Introduction

Pancreatic neuroendocrine tumors (PNETs) are rare and account for 1–2 % of all pancreatic neoplasms.1,2 The annual incidence of PNETs is <1 per 100,000 persons in the USA, although it has been increasing in recent years, likely a result of improved detection methods.1,3 PNETs are subdivided into two major categories: functional and nonfunctional. Functional tumors secrete hormones and produce characteristic endocrine syndromes.

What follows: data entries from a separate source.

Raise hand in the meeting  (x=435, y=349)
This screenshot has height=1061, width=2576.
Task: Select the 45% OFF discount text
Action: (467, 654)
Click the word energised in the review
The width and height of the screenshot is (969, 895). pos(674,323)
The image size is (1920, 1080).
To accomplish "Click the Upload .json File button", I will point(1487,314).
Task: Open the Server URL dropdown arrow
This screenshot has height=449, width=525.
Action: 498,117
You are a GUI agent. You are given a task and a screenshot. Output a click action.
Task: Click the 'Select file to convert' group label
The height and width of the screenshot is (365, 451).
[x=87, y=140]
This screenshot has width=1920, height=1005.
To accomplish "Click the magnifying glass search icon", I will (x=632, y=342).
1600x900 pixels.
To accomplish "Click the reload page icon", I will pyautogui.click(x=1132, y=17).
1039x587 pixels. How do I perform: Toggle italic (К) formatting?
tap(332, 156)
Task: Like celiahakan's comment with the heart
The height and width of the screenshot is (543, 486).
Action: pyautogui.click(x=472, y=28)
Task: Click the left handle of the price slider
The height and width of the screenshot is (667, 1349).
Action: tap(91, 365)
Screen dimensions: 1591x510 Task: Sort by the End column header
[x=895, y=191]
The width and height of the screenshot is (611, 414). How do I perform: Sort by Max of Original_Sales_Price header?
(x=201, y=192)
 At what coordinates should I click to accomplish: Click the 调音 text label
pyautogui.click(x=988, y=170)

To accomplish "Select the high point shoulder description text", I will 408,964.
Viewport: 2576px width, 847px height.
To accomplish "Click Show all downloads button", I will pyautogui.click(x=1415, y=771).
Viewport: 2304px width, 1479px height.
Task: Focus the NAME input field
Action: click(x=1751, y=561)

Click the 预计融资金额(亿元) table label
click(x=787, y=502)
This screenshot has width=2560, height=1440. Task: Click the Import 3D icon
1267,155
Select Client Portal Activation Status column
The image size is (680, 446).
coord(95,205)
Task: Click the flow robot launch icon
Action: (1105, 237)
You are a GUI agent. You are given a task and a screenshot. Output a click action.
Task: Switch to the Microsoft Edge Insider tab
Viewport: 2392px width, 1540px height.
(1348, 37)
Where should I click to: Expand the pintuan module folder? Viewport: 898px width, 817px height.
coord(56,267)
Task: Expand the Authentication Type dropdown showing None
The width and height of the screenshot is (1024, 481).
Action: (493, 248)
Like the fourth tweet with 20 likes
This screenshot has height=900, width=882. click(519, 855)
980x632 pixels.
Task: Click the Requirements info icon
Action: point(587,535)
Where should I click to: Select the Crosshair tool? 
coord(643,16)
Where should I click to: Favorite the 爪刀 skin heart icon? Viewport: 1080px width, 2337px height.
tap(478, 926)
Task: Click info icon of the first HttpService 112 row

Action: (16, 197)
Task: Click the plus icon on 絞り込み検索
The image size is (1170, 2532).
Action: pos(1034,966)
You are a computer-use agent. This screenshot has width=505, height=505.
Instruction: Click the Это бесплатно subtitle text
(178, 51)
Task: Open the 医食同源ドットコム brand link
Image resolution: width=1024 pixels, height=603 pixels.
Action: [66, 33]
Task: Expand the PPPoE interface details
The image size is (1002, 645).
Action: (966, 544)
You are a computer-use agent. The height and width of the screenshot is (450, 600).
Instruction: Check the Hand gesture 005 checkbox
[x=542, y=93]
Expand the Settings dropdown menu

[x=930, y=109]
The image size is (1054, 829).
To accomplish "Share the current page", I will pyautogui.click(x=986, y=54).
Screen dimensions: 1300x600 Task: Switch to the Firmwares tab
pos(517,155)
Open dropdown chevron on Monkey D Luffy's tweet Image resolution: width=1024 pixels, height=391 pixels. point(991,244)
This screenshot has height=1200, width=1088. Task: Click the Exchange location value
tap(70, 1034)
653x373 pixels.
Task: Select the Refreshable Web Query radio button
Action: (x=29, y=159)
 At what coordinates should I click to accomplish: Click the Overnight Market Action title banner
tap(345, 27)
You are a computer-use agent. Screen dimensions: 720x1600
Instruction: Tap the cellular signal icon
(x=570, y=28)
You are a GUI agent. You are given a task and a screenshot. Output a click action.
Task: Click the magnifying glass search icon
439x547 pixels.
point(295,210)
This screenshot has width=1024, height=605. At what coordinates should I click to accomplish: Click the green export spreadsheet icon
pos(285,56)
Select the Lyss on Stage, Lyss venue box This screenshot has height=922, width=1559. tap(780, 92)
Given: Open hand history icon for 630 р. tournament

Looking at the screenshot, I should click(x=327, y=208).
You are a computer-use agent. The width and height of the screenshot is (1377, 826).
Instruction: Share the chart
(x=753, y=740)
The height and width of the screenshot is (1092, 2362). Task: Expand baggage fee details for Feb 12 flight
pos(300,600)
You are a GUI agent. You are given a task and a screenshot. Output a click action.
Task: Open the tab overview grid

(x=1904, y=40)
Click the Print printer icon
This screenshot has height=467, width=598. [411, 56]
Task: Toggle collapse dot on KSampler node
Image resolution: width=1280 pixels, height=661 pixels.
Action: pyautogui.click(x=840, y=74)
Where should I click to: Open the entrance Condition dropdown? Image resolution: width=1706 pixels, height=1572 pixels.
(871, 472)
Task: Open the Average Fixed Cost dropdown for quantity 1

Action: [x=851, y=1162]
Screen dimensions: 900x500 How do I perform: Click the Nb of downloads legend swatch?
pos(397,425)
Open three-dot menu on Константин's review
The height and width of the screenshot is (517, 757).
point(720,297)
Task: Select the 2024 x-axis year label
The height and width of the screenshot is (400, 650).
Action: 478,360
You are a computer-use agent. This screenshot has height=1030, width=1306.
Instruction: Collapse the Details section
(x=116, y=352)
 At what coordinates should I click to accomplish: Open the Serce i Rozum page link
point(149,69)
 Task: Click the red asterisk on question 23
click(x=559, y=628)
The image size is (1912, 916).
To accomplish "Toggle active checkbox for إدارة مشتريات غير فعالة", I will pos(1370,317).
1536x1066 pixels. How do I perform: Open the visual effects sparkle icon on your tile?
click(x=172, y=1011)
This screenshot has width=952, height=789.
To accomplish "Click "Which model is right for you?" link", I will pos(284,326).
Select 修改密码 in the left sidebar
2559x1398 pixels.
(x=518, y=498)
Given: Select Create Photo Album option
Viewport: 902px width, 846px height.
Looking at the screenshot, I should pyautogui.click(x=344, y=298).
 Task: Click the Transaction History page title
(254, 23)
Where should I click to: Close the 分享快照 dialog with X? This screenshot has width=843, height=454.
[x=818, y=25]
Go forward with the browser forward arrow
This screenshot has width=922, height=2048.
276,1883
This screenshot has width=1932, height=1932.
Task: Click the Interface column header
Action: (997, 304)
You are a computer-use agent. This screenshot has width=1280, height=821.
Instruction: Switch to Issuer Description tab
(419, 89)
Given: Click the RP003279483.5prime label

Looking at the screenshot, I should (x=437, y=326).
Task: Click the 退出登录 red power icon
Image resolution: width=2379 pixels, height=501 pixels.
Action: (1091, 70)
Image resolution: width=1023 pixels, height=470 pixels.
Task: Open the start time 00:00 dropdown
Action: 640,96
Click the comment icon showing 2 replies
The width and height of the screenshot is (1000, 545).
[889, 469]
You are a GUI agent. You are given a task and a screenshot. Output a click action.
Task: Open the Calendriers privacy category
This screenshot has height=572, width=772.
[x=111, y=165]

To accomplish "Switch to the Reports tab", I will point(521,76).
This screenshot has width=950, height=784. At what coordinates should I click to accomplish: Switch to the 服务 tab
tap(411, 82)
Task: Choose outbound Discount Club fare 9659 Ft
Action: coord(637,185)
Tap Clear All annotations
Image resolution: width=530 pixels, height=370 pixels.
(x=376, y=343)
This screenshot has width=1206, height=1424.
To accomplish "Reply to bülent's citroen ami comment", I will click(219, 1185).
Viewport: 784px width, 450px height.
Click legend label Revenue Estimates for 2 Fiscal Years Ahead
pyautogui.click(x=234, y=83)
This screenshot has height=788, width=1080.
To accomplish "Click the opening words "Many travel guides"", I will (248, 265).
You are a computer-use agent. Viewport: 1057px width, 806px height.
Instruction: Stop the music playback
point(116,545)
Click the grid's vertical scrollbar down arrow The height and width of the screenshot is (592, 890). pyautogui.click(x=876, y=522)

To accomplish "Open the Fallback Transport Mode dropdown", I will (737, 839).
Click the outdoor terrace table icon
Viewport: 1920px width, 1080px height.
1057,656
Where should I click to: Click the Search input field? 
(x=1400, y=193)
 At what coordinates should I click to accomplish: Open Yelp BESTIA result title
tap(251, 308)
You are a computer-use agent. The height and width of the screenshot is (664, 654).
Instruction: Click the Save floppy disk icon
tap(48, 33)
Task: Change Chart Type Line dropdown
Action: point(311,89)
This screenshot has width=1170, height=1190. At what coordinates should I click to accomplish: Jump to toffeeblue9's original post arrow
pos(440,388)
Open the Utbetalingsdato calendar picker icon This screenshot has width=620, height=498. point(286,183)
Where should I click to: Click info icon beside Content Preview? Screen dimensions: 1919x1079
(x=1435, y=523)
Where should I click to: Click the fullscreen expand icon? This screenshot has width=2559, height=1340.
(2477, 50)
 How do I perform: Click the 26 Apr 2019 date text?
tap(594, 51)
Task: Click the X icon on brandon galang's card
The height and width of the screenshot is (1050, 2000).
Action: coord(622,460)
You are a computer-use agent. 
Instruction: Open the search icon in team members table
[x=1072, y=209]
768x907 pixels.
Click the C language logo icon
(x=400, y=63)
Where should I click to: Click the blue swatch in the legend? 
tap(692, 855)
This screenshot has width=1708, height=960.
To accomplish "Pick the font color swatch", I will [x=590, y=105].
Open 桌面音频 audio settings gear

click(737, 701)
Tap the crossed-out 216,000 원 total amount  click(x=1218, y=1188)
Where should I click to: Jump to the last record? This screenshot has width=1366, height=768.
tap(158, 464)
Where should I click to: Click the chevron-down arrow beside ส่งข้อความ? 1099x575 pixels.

Nonfunctional pancreatic neuroendocrine tumors (NF-PNETs) can secrete various products (chromogranin A, neuron-specific enolase, pancreatic polypeptide, etc.) but do not cause symptoms.4

Surgical resection is the treatment of choice for patients with functional tumors, and it is preferred for most NF-PNETs.58 However, for small NF-PNETs, the need for resection and the appropriate operation to perform remain controversial.512 Surgical options for treating small tumors include standard resection with lymph node (LN) harvest (pancreaticoduodenectomy and distal pancreatectomy) and parenchyma-sparing resection (enucleation and middle pancreatectomy). The more limited parenchyma-sparing resections typically do not include LN harvest. Although the positive impact of resection on survival in NF-PNETs has been repeatedly demonstrated,1317 it has also been suggested that most small tumors have an indolent course and may be amenable to observation.9,10

In this study, we reviewed the outcomes of patients who underwent resection for NF-PNETs at a single institution during the past two decades. The aims of the study were to identify (1) clinicopathologic factors associated with survival in NF-PNETs and (2) tumor characteristics that can be measured preoperatively and used to determine which lesions require resection and LN harvest.

Materials and Methods

Data Collection

The records of all patients who underwent resection for NF-PNET between 1989 and 2012 were reviewed retrospectively after approval from the institutional review board. Functional tumors were defined by preoperative symptoms or elevated serum hormones with histopathologic confirmation after resection, and all were excluded from this study. The review included demographics, surgical data, pathologic characteristics, postoperative morbidity, and overall survival. Histologic grade and differentiation were classified using the World Health Organization (WHO) 2010 nomenclature18,19 based on pathology reports as well as on reviews of archived surgical pathology slides and a previously generated tissue microarray comprising 114 patients who underwent resection for PNET at this institution. Tumor size on preoperative imaging was obtained from cross-sectional imaging with computed tomography (CT) or magnetic resonance imaging (MRI). In the few cases in which cross-sectional imaging were equivocal, the size on endoscopic ultrasound (EUS) was used. For the 11 patients with no available records of preoperative imaging, the tumor size recorded in the final pathology report was used. There was a strong correlation between imaging and pathologic size in our cohort (R 2 = 0.86).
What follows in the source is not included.